#### [Goal]
Copy the rows below word for word, from the start through the line containing "I will point(188,6).".
[BEGIN]
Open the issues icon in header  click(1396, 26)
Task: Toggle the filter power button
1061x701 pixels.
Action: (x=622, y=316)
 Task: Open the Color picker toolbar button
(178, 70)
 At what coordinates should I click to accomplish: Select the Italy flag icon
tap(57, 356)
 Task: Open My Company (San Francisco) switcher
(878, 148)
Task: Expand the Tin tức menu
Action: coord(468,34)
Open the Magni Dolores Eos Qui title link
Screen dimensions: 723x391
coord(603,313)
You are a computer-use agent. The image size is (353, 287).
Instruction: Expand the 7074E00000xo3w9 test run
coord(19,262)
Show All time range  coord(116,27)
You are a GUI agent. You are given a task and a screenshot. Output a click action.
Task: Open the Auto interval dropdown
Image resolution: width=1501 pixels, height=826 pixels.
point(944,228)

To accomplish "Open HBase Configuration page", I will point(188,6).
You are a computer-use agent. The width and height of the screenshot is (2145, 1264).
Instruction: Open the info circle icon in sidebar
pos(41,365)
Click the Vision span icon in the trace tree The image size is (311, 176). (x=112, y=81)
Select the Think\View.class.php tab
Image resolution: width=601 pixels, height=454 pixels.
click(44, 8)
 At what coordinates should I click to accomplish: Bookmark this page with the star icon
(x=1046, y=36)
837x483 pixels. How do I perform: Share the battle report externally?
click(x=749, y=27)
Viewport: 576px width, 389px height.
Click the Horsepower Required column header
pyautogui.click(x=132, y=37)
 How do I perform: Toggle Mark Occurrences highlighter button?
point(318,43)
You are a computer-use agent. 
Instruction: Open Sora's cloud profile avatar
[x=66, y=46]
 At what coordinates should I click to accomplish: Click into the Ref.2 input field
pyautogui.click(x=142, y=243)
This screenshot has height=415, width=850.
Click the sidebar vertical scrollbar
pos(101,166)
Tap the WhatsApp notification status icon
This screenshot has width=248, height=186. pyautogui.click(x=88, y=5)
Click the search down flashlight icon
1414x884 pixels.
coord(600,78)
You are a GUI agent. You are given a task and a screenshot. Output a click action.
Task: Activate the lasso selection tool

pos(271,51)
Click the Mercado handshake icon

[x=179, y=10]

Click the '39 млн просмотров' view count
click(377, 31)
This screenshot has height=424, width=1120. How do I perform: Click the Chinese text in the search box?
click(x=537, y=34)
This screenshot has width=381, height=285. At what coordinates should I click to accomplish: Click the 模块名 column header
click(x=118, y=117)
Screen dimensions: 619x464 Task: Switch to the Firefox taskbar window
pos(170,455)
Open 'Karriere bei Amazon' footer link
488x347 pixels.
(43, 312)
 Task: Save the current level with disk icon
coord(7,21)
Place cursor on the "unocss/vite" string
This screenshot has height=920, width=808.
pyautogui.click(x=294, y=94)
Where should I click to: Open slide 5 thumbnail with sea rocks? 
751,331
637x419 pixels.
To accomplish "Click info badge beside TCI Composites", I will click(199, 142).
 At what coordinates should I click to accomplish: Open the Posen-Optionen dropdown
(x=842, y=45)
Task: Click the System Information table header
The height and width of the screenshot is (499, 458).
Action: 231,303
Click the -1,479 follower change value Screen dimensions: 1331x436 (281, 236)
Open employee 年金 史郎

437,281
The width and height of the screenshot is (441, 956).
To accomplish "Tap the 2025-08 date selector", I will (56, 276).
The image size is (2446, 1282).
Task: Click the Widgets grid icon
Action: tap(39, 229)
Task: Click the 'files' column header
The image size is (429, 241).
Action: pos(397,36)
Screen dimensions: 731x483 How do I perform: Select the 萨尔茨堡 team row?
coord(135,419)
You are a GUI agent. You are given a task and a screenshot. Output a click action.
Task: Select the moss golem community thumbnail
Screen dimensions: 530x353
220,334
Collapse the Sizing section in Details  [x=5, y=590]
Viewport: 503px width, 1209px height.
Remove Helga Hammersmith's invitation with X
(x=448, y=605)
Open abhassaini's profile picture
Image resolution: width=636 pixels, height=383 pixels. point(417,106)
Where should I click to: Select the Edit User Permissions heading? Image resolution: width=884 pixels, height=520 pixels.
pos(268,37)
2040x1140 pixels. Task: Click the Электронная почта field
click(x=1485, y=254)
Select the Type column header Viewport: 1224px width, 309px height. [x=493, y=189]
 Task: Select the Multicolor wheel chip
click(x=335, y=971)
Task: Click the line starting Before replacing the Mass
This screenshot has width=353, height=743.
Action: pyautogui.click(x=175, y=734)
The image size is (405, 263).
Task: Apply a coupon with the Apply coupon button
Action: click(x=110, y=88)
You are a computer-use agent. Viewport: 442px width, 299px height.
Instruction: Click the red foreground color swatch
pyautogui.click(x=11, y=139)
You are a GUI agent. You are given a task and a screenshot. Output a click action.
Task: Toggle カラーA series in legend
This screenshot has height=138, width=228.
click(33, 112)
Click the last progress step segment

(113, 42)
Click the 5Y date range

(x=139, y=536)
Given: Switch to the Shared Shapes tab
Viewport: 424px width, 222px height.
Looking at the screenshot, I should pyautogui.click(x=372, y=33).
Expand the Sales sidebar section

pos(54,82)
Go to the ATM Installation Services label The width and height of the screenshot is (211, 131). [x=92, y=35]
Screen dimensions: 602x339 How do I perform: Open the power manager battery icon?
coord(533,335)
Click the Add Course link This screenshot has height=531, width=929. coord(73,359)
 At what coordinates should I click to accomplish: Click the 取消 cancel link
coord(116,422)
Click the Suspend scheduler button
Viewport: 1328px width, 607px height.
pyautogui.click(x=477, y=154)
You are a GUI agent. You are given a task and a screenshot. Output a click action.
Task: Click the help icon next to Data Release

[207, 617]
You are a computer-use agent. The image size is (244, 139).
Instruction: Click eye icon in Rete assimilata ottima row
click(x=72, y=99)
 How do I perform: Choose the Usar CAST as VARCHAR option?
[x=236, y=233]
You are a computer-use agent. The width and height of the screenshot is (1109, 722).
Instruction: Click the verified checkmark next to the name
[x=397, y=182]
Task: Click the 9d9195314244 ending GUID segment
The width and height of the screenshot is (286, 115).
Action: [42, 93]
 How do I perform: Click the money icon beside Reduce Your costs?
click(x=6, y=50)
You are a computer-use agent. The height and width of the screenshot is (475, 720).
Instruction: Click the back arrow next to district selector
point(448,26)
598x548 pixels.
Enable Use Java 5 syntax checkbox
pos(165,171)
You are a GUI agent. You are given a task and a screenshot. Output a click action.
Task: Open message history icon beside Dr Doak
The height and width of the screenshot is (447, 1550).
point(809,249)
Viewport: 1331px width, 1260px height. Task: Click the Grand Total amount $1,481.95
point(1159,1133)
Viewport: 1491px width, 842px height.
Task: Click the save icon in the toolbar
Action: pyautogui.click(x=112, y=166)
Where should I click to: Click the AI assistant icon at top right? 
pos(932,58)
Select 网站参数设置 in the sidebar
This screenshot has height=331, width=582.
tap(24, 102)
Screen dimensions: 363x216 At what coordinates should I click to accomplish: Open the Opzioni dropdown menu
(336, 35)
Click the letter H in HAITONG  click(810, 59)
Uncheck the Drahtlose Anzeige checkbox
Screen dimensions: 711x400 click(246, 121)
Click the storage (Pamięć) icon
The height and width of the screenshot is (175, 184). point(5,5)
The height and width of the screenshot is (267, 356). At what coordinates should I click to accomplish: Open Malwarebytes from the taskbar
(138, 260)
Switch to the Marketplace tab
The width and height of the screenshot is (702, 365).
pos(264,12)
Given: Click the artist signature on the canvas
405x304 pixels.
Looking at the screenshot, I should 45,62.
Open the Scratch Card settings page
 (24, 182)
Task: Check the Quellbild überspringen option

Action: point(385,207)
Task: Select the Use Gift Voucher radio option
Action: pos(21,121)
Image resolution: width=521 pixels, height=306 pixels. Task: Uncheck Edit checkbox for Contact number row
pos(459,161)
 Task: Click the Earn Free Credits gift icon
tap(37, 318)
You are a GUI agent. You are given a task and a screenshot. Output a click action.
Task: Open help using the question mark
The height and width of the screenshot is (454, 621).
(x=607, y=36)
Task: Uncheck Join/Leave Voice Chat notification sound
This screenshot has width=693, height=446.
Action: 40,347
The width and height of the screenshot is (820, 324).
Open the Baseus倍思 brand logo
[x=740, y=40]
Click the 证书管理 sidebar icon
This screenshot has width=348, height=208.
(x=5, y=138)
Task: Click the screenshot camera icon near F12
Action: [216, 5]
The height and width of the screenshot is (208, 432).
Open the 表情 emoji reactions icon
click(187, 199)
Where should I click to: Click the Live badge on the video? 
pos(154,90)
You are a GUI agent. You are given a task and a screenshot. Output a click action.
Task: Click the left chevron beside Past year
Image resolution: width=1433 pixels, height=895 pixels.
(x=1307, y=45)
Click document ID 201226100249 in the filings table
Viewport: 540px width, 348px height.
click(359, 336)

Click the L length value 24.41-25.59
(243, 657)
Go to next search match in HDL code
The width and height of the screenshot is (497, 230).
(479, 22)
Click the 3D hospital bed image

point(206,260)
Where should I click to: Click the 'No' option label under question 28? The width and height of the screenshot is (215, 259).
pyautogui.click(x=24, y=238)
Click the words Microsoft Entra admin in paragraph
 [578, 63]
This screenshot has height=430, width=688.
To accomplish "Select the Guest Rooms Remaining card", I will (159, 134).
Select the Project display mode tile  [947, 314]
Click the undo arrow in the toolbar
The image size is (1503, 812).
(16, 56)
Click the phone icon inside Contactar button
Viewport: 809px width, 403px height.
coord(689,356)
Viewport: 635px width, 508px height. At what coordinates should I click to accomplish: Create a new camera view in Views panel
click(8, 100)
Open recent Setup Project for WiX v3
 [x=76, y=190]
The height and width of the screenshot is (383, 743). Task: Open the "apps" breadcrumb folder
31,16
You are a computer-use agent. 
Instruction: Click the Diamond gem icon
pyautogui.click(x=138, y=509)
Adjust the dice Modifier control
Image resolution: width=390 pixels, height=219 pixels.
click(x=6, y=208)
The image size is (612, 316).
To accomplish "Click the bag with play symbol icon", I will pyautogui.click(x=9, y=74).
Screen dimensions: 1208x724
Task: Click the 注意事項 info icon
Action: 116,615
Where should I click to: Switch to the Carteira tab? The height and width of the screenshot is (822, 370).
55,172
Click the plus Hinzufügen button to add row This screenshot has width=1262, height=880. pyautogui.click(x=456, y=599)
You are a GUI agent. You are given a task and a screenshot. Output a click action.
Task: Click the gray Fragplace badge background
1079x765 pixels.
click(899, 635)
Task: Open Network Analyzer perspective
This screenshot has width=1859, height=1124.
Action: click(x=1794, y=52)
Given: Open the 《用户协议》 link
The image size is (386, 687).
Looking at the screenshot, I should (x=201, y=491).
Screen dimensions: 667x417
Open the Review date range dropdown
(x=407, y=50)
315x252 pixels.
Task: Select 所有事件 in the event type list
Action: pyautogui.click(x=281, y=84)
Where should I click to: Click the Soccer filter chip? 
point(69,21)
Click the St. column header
[END]
#### [Answer to this exercise]
Open the issues icon in header  click(1396, 26)
Task: Toggle the filter power button
1061x701 pixels.
Action: (x=622, y=316)
 Task: Open the Color picker toolbar button
(178, 70)
 At what coordinates should I click to accomplish: Select the Italy flag icon
tap(57, 356)
 Task: Open My Company (San Francisco) switcher
(878, 148)
Task: Expand the Tin tức menu
Action: coord(468,34)
Open the Magni Dolores Eos Qui title link
Screen dimensions: 723x391
coord(603,313)
You are a computer-use agent. The image size is (353, 287).
Instruction: Expand the 7074E00000xo3w9 test run
coord(19,262)
Show All time range  coord(116,27)
You are a GUI agent. You are given a task and a screenshot. Output a click action.
Task: Open the Auto interval dropdown
Image resolution: width=1501 pixels, height=826 pixels.
point(944,228)

To accomplish "Open HBase Configuration page", I will point(188,6).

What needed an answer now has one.